Aside from the network itself and standard productivity tools, such as those in Microsoft Office, the two most important software systems ITS offers its users are Blackboard and Banner. Blackboard provides faculty with tools to build and manage virtual classrooms in support of online and distance education.
Ellucian's Banner is a student information system that handles student enrollment, course registration, degree advising and financial aid processing. Administrators also use it for student billing and payment processing, as well as overall financial management.
To meet demand during heavy usage periods, both services use load balancers to distribute traffic to several application servers. Blackboard used an older commercial solution that had reached end of life, and Banner used an open-source solution that had a few limitations.
To ensure the continued high availability and performance of these vital applications, we determined we would need a new load balancing solution that offered current, commercial support options.
Setting Up Virtual Appliance Editions
Our team began by short-listing several load balancers (also known as application delivery controllers, or ADCs) from well-known commercial vendors. Working with local resellers, we set up several virtual appliance editions from various vendors in our labs.
In retrospect, this is one of the best moves we made. By using the virtual appliance editions, we were able to gain extensive experience with the load balancers and really put them through their paces.
We used the free trial editions (which were all fully operational and not “crippled” in any way) to eliminate any up-front costs. However, we’d always planned to use dedicated ADC appliances for the final deployment so we would gain the performance and throughput advantages they provide.

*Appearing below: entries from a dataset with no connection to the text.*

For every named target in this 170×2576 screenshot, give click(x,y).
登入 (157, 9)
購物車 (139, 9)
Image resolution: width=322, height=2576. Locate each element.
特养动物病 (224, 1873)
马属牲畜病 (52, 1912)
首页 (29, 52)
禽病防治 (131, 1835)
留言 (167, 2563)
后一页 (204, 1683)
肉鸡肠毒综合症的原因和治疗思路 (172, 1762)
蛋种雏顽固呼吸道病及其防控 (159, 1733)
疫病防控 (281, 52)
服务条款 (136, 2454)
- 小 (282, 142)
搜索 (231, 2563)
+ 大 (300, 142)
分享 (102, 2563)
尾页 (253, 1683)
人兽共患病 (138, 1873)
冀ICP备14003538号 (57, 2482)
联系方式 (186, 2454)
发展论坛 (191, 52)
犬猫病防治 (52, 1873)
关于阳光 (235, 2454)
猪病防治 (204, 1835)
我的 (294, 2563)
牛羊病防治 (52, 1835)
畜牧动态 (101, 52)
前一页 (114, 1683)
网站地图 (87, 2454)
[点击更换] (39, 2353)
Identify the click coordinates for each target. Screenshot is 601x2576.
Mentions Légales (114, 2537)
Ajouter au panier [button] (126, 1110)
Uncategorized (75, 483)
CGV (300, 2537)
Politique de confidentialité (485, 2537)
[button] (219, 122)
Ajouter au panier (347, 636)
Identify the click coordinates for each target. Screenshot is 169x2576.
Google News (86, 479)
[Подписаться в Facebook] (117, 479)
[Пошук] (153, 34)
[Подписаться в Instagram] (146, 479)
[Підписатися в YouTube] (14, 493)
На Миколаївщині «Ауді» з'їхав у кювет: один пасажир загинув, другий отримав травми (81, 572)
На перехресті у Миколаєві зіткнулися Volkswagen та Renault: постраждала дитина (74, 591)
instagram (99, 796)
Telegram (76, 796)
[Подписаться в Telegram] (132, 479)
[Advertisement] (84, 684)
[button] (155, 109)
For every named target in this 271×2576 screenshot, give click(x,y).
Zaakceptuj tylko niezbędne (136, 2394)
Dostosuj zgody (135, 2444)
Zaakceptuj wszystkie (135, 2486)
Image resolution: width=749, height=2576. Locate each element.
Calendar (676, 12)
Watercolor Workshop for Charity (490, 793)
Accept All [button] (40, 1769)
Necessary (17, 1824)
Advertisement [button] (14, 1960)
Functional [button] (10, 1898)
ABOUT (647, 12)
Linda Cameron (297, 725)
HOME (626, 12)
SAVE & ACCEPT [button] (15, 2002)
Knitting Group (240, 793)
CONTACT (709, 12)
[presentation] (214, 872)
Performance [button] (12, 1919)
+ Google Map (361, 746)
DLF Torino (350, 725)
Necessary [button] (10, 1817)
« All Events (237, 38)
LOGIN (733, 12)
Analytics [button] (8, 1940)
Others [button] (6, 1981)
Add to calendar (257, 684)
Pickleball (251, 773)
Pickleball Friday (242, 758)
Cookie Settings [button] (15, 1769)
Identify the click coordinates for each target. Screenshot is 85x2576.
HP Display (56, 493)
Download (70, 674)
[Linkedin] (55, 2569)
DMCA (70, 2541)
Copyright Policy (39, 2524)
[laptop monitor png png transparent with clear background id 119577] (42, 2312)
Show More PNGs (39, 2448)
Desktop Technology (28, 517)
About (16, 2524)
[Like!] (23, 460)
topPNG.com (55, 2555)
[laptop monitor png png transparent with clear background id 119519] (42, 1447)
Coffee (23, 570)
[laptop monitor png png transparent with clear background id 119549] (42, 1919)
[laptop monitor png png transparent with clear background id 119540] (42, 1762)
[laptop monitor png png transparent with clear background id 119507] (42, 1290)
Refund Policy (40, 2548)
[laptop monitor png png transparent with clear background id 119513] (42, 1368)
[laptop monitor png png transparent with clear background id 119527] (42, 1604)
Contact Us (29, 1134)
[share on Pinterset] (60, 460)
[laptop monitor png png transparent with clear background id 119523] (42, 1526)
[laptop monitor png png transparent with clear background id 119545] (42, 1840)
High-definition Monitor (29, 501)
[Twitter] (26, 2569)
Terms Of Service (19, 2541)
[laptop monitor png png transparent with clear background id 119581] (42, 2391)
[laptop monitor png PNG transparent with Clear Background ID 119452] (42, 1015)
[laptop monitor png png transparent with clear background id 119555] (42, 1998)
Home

The evaluation took several months because our team had to find time between other projects. In the end, we determined that while one of the products was very feature-rich, it also came with a very high price tag. Another was much less expensive, but it was missing some features that were very important to us. Ultimately, we found that the Array Networks APV Series application delivery controllers hit the sweet spot, with the right balance of the features we needed at a price that was reasonable.
Because we’d already installed the Array virtual appliance for our proof-of-concept testing, with a little help from our reseller, iSECURE, we were able to easily port the configurations over to two APV2600 physical appliances deployed in a high-availability cluster. We also took advantage of a personalized Webinar tour of the APV features conducted by one of Array’s sales engineers.
Overall, the installation went very smoothly. We were able to get the Banner system load balanced quickly and haven’t had to touch it since. Blackboard was implemented as well, with the same success.
We did have one hiccup in the operation a few months ago, but that was quickly resolved, and we’ve since set up load balancing for our Active Directory servers. We plan to set up load balancing for our Web servers in the near future.
Application delivery controllers and server load balancing may not be as commonly deployed as some other networking technologies, but in our network ecosystem, they have made a big difference. We’re able to do front-end maintenance on our application servers without noticeably affecting overall performance.
If a server should fail, the load balancer automatically redirects traffic to healthy servers. We’ll be able to add more front-end servers easily when demand increases. Downtime has been minimized as well.
Overall, I feel it’s been a win-win for Binghamton University. By taking the extra time to do a full, in-depth evaluation, we avoided many of the pitfalls that we might otherwise have encountered and found a solution that will help keep our critical applications running at top performance for years to come.
Tony Poole has worked in IT at Binghamton University for more than 35 years. His career has evolved from supporting a traditional data processing environment on an IBM mainframe computer running MVS and CICS, to VAX/VMS systems, Sun/Solaris servers, and now Oracle Linux running under VMware. He is currently assistant director for systems programming in IT Services.